Disability Insurance - Can help replace lost income and help ensure finances are not depleted when faced with a period of unexpected sickness or off-the-job injury.

Guaranteed Issue - Means an insurance company must issue an insurance policy to the individual regardless of any health conditions. 

Life Insurance - Provides cash benefits to keep loved ones or businesses afloat if an unexpected death occurs.

 

 

 

 

Premiums - The amount you pay for your health insurance or other benefits every month.

Voluntary Benefits - Benefits offered by the employer or organization that are solely paid for by the employees or members. 

Coinsurance - Refers to money that an individual is required to pay for services after a deductible has been paid.

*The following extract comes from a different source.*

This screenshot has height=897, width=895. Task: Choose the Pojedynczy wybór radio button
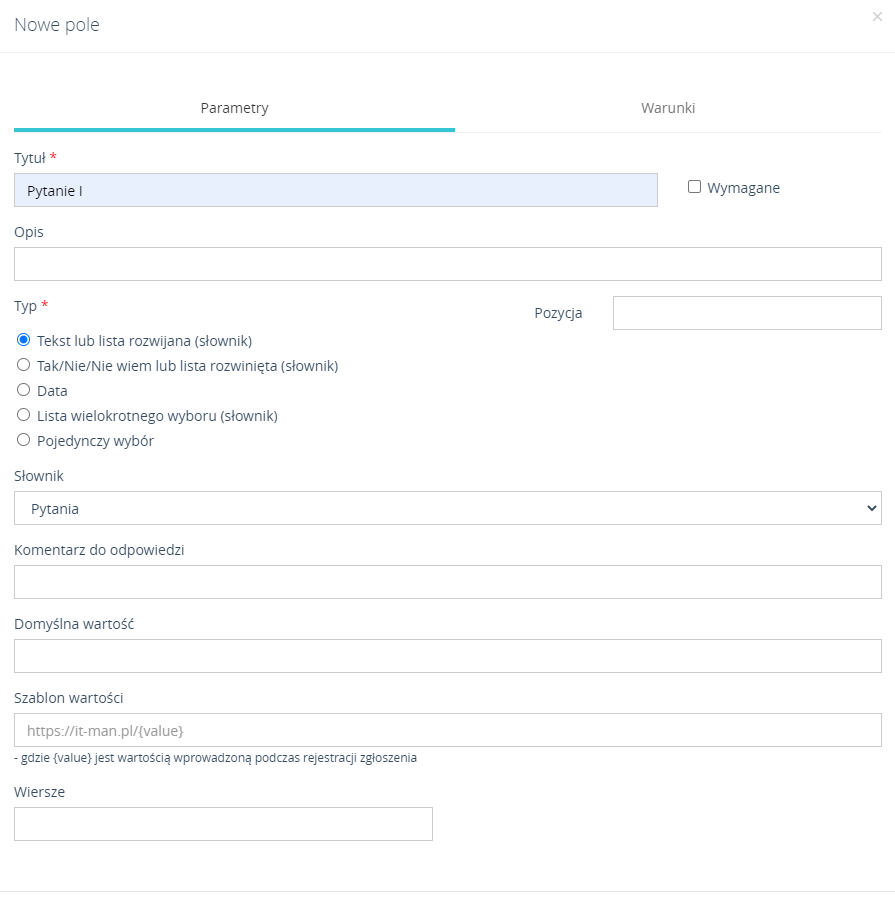point(24,440)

Critical Illness/Cancer Insurance - Provides financial support if you are diagnosed with a covered critical illness so they can focus on getting better. Ex: Heart attack, stroke, cancer, etc.

Dental / Vision Insurance - Helps to pay for out of pocket costs related to dental or vision services. 

Fully-Funded Plans - Traditional health plans employers offer where the full premium paid to the insurance company can be comprised of 100% employer funds or a split of employer/employee funds.

Hospital Indemnity - Provides cash benefits for hospital confinements, payable directly to the insured party.  

MEC Plan - Minimum Essential Coverage insurance that meet the standards under the Affordable Care Act to provide affordable health insurance that covers the ACA mandated preventive services for adults, including pregnant women, and children. 

Self-Funded Plans - A unique way of funding an employer sponsored health plan by allotting a portion of the premium to administrative costs, to stop-loss insurance and to the claims account where at the end of the year, a portion or all of the remaining premium left in the claims account.